The study was sponsored by the National Heart, Lung and Blood Institute and its findings are so definitive that it was stopped earlier than planned in order to share the results quickly.
“When the amount or type of blood pressure medication was adjusted to achieve a systolic blood pressure target of 120 mmHg compared to the higher target of 140 mmHg, cardiovascular events such as heart attack, stroke and heart failure were reduced by almost one-third, and the risk of death by almost one-fourth, observes Lynne T. Braun, PhD, CNP, a nurse practitioner in the Rush Heart Center for Women. “That’s important information, because more lives may be saved and more deaths may be prevented if we maintain lower blood pressure in our patients.”
Braun, who is also a professor in the Department of Adult Health and Gerontological Nursing in the Rush University College of Nursing provided more insight into the study. She pointed out that the medical community has debated for a long time how low blood pressure should be lowered. Guidelines published in 2013 state that the target blood pressure for people 60 and older is less than 150/90 mmHg.
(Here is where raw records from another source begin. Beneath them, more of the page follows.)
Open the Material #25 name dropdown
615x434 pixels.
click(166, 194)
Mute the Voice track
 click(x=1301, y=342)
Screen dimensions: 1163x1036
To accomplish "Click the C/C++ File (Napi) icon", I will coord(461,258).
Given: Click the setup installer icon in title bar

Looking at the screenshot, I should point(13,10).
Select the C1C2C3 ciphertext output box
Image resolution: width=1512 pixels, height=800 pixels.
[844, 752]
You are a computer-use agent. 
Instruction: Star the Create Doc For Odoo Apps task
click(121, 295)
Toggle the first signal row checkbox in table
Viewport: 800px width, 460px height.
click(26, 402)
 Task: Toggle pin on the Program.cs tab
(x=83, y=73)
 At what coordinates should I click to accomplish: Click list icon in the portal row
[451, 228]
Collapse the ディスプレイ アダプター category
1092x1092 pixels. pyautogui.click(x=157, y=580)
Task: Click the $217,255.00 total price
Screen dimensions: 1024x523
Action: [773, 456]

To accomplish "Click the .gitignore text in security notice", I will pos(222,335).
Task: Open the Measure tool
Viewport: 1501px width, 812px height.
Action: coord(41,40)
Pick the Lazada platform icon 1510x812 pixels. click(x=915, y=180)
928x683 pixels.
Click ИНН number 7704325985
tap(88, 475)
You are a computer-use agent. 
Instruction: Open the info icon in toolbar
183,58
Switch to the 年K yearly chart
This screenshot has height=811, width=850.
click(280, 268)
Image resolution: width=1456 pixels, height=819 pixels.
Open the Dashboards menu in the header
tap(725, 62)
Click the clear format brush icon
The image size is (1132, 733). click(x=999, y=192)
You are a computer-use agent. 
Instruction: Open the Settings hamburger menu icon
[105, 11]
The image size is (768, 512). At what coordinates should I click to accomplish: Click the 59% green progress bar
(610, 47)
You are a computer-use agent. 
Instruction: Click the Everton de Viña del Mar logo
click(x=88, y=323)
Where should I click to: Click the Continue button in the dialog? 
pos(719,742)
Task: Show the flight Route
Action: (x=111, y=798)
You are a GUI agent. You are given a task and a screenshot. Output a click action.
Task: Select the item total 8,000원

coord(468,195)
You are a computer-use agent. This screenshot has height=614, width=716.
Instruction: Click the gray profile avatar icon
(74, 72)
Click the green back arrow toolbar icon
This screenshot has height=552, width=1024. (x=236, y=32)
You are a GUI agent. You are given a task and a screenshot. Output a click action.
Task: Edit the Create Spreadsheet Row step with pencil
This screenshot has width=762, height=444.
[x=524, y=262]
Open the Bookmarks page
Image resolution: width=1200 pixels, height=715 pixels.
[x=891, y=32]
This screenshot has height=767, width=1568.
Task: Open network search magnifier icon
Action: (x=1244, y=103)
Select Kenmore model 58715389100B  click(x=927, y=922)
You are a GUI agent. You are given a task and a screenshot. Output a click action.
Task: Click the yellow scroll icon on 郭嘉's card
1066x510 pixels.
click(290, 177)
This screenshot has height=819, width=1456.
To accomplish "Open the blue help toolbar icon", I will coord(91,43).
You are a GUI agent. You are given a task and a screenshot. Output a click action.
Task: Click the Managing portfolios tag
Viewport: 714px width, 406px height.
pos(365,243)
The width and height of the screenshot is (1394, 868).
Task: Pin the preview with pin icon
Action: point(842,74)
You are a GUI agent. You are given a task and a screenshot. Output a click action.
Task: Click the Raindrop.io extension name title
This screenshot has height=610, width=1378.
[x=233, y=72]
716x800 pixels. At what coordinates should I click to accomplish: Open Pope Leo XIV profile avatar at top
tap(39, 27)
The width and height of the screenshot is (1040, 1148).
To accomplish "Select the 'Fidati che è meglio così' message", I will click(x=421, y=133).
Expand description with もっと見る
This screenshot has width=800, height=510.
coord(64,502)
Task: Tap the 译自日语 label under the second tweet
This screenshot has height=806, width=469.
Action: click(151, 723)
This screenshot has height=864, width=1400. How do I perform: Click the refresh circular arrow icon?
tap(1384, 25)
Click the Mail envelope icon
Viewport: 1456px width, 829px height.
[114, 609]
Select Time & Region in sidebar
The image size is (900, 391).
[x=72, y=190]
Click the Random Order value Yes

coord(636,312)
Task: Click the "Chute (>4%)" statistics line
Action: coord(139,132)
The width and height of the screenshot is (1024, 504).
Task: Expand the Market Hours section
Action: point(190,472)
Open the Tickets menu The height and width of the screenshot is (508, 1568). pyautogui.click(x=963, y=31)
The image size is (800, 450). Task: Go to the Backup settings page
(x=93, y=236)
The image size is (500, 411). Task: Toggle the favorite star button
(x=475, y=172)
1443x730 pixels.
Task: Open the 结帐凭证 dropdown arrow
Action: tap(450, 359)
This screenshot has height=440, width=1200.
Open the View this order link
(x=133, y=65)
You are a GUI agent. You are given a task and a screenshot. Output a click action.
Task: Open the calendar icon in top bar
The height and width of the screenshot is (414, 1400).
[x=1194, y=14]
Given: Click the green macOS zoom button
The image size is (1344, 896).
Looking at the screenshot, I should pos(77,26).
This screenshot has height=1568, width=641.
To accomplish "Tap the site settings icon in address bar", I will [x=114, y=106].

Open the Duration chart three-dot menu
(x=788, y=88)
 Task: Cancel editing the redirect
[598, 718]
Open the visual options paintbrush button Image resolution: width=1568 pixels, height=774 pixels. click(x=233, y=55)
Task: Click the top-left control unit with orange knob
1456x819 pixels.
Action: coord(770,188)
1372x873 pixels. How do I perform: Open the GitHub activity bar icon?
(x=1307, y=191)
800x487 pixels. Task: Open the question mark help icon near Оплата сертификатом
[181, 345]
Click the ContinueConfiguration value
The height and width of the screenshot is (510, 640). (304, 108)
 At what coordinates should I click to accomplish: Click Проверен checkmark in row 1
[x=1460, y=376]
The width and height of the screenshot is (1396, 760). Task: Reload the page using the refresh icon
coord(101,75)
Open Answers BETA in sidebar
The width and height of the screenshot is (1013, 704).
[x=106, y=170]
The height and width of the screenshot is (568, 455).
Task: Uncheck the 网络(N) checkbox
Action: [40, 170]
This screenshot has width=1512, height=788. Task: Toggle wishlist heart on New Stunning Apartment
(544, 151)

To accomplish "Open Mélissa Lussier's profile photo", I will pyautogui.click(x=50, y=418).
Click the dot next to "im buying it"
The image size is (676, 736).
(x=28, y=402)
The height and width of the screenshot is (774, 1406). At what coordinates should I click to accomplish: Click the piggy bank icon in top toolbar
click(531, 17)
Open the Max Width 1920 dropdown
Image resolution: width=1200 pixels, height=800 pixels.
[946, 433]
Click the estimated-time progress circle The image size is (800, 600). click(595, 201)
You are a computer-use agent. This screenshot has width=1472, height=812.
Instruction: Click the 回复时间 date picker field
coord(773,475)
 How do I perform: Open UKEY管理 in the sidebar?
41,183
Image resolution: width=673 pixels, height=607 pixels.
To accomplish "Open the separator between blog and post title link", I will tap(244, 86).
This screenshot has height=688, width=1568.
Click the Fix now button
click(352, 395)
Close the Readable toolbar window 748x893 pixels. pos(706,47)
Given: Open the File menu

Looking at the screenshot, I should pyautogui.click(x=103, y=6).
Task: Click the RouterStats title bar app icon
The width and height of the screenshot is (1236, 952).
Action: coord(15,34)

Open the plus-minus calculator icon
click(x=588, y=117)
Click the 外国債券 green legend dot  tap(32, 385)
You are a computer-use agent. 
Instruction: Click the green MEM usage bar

She also explained that while the SPRINT findings suggest that systolic blood pressure should be below 140 and even lower in some cases, this concept cannot be applied on everybody. It is important to look at other factors such as what medications the patient is already on, whether there is an issue of medical adherence, what is the lifestyle of the patient, are there any weight management issues, what is the sodium intake level, is the patient active and so on. It is not so easy as to say that we should lower every patients blood pressure to 120. It should be a decision based on each individual patient's situation.
However, Braun points out that in patients whose blood pressure is between 140 and 150, it may be a good idea to increase their dosage if they do not have a healthy lifestyle. It is still a complicated decision because there are several factors involved such as their history of heart attack or stroke, their physical health level, whether they are obese or overweight etc.
When questioned about concerns regarding the high doses of medication that patients will have to be prescribed to bring their blood pressure below 120, Braun agreed that it is something to think about and it is important to determine how many medications the patient is already taking and also if there is a risk of any drug interaction or side effects. In addition, factors like cost and adherence also need to be considered before increasing dosage.
"Realistically, we can’t get everybody down to 120. For an older person, it can be dangerous to keep them on so many medications that perhaps would cause unsafe side effects for them. diuretics (water pills), for example, can cause dehydration and dizziness in older people," Braun explained.
Braun stressed on the importance of lifestyle changes to manage high blood pressure. Lifestyle strategies are good to begin and are especially good for people who are unable to achieve their blood pressure goals and cannot take high doses because of side effects.